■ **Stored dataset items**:
+ + +

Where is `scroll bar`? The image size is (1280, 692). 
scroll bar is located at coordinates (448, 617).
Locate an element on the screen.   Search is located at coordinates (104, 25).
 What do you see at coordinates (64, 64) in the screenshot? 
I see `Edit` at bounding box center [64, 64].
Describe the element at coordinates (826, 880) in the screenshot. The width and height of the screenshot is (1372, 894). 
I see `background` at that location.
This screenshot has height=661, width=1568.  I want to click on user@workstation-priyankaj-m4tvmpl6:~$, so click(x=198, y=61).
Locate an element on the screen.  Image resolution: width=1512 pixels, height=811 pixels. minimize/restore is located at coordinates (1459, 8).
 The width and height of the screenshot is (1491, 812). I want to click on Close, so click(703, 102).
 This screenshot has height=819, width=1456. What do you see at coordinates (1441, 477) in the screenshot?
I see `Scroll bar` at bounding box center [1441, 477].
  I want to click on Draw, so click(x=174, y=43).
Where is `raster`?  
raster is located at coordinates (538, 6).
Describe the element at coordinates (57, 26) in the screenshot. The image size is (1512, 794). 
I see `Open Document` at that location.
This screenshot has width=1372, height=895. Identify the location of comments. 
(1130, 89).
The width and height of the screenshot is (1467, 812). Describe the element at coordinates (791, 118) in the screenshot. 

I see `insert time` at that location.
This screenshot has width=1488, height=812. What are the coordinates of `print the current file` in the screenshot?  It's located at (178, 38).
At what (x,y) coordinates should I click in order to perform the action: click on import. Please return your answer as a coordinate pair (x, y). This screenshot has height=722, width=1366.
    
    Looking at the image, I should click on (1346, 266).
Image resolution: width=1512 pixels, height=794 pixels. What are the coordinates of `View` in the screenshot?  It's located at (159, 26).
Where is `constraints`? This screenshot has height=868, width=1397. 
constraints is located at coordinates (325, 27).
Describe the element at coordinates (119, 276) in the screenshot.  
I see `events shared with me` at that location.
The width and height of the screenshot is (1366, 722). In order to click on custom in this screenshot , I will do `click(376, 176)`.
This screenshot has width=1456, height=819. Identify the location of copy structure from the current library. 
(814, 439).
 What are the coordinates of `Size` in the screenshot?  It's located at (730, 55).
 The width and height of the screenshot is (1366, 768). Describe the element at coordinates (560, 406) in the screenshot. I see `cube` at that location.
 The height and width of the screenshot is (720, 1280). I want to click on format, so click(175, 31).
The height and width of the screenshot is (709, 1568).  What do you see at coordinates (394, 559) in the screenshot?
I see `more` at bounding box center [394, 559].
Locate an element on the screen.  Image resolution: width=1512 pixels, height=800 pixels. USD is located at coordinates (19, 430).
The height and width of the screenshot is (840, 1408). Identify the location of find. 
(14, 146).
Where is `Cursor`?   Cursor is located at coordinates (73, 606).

+ + +

■ **Exercise prompt**: Turn everything from the start of the material down to the line containing "This screenshot has height=661, width=1568.", that line included, into a Markdown table with the columns Row and Line. Number each line in Row and leave out blank lines.

■ **Expected answer**:
| Row | Line |
|---|---|
| 1 | Where is `scroll bar`? The image size is (1280, 692).  |
| 2 | scroll bar is located at coordinates (448, 617). |
| 3 | Locate an element on the screen.   Search is located at coordinates (104, 25). |
| 4 |  What do you see at coordinates (64, 64) in the screenshot?  |
| 5 | I see `Edit` at bounding box center [64, 64]. |
| 6 | Describe the element at coordinates (826, 880) in the screenshot. The width and height of the screenshot is (1372, 894).  |
| 7 | I see `background` at that location. |
| 8 | This screenshot has height=661, width=1568.  I want to click on user@workstation-priyankaj-m4tvmpl6:~$, so click(x=198, y=61). |